Today, our last full day in Rome, we rounded off quite nicely by going to the Vatican City, St Peter and the Vatican Museum. Firstly, for anyone ever wanting to go to these Cities, and even the Collosseo or Pompeii, do not be fooled by the people who tell you that they will help you skip the line and take you through these places as a guide. Collosseo – just get a Roma pass, you’ll be through in half an hour at most. Pompeii – no lines, and unless you want someone to take you to each section and give you a history, you can cover everything yourself. They do have audio guides available, but I have very happily got most of my information from google or the boards they put up at the sites. Vatican City – REALLY don’t be fooled. They sell the whole “do you have a ticket, look at how long the cue is” thing. The fact is you don’t need a ticket to go into the Vatican, or in St Peter. You’ll pay 5 Euro to go up the 100s of steps, and then 12 Euro for the museum. Roma pass does not count here, and except for the first line, there were no lines at the other entrances. The line you see stringing along across the piazza is because you have to put your bag and jacket through an ex-ray machine and walk through a scanner. This cue goes pretty fast – we were standing in a cue of probably about 250 people, it took us 15 minutes to get through. And then the rest is carefree. Once again, if you want someone to give you interesting facts while you’re walking through, you could probably use them, but there is an audio guide as well.

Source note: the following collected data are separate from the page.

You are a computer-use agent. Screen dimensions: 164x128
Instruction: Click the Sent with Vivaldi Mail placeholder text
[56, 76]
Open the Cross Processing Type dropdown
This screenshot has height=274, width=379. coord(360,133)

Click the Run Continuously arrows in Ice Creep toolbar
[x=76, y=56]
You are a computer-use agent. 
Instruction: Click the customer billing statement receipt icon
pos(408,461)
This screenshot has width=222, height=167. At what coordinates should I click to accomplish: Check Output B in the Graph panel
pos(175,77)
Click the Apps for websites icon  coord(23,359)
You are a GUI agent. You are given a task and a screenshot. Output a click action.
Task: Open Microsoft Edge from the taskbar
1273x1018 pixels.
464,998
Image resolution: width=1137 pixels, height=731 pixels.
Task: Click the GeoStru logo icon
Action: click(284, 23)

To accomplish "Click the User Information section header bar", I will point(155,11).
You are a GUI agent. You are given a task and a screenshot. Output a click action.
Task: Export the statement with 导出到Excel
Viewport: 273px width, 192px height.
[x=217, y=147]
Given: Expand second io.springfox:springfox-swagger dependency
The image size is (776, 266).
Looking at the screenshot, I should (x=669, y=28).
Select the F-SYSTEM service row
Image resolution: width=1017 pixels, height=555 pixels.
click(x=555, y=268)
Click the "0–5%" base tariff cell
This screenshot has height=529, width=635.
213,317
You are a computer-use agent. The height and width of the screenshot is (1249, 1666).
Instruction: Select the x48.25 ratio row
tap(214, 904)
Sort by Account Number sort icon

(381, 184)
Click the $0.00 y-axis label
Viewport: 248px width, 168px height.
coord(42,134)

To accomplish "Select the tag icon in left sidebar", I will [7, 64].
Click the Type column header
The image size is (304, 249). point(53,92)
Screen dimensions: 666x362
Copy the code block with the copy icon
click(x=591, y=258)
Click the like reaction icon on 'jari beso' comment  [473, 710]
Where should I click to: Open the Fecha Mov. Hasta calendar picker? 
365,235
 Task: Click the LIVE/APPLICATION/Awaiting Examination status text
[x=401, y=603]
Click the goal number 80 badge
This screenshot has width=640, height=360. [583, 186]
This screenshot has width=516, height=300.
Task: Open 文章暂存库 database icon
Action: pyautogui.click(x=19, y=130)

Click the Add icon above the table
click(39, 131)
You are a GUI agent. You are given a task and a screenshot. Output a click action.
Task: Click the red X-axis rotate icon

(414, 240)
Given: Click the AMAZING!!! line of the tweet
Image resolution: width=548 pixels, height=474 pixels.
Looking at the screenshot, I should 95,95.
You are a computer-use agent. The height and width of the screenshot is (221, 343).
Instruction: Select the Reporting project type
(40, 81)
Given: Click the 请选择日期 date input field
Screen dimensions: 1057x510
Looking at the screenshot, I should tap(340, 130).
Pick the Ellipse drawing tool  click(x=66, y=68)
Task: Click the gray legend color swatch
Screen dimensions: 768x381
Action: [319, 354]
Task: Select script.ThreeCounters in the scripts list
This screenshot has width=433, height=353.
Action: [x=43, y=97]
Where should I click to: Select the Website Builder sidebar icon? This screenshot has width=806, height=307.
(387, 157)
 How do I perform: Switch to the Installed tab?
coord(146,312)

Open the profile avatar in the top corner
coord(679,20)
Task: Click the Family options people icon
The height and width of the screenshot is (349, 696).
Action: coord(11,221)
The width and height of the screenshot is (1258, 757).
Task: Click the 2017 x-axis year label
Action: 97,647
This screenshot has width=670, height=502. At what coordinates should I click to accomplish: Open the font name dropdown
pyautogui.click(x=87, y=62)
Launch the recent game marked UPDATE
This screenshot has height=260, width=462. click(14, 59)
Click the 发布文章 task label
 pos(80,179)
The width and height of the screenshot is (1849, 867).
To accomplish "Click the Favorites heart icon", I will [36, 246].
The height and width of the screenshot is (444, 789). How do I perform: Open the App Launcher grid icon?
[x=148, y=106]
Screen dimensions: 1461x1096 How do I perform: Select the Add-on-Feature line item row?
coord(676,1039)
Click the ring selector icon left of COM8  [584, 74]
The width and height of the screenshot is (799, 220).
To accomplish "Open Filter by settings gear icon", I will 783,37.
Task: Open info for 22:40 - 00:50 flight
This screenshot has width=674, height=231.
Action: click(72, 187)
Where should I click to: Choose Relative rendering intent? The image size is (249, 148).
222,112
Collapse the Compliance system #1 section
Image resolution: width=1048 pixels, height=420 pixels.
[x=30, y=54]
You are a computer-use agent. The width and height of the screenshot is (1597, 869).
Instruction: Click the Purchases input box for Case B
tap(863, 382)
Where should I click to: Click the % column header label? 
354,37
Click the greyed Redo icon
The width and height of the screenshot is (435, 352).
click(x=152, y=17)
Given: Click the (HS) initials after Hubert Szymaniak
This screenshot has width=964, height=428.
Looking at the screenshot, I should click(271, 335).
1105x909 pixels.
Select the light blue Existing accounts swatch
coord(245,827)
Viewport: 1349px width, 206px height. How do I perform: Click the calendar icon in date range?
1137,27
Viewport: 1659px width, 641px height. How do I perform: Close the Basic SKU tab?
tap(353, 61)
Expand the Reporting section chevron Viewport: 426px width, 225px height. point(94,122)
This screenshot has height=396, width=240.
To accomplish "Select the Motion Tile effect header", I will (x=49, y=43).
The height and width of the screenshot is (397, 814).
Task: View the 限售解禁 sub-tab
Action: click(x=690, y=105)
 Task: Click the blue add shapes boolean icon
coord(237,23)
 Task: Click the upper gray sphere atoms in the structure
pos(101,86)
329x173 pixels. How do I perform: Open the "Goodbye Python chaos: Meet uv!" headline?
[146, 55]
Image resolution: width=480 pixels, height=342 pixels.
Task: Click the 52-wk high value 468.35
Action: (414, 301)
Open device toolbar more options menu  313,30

Now, wow, St Peter. Of all the buildings and places we’ve been, I think this one is the best one. The paintings along the walls, in the ceilings and even on the floor are beautiful. The museum has many rooms with statues, paintings, carpets (these were pretty amazing in themselves as well), maps painted against the wall, but to me, the architecture and decoration of each room we went through was definitely more interesting than the actual contents of the room. The first room in the museum we entered only had Egyptian things in it. There seems to be a link between Egypt and Rome, google will have to tell me more.
How much fun we had on the 551 steps! You can climb all the way to the top of the Basilica, apparently it is 551 steps. If you felt like it, you could take a lift half way, and then only climb 320 steps. My CycleLab racing team husband (to my surprise, since usually this is the stunt I would pull), decided that we will see how fast we can climb all 551 steps. The first 320 went pretty quickly, I reckon not even 5 minutes. Then you are inside the basilica, at the top, looking down on the crowds of people inside St Peters. The view here is beautiful, and you get a close up view of the paintings and decorations on the ceiling. Then came the next 321 steps. These take you into the roof and eventually right on top of the basilica to look out over Rome. Tall people should be warned, these steps were definitely not designed for you. The first half is pretty straight forward, normal steps zig sagging up. The second half is a bit trickier. Because you are inside the dome section of the basilica, and the steps are all along the wall (and not in the middle), you have to climb the steps while walking at a skew angle. The last 10 or 20 steps you almost have to pull yourself on a rope hanging down, since they are tiny, go in a tight circle and are pretty steep. But the outside view is worth it! The climb down was enough to make any non-drinking person drunk. Probably the first 200 steps down were in a winding circle down all the time. When you eventually get to straight steps you feel like you are still winding!
Rome has a lot to offer. Two must see sights are the Vatican (and its surroundings like St. Peter etc.), and the Collosseo (including the Palentine). As for the other churches and sights, they are all amazing, and they are all beautiful. But to go and look at church after church and be wowed by each different church is not something I would want to do. You need to take some slow time to really breathe in the Italian culture – stop at the locals’ coffee shop, go walk in the street at night when everyone is out shopping, and take the Metro, often. Go into a Deli shop to buy Parma and Parmesan (which is divine!), and go shopping in a clothing store. To me I will be taking home not only the sights and the awesomeness of the architecture and the city, but also the experience of the people and their day to day living.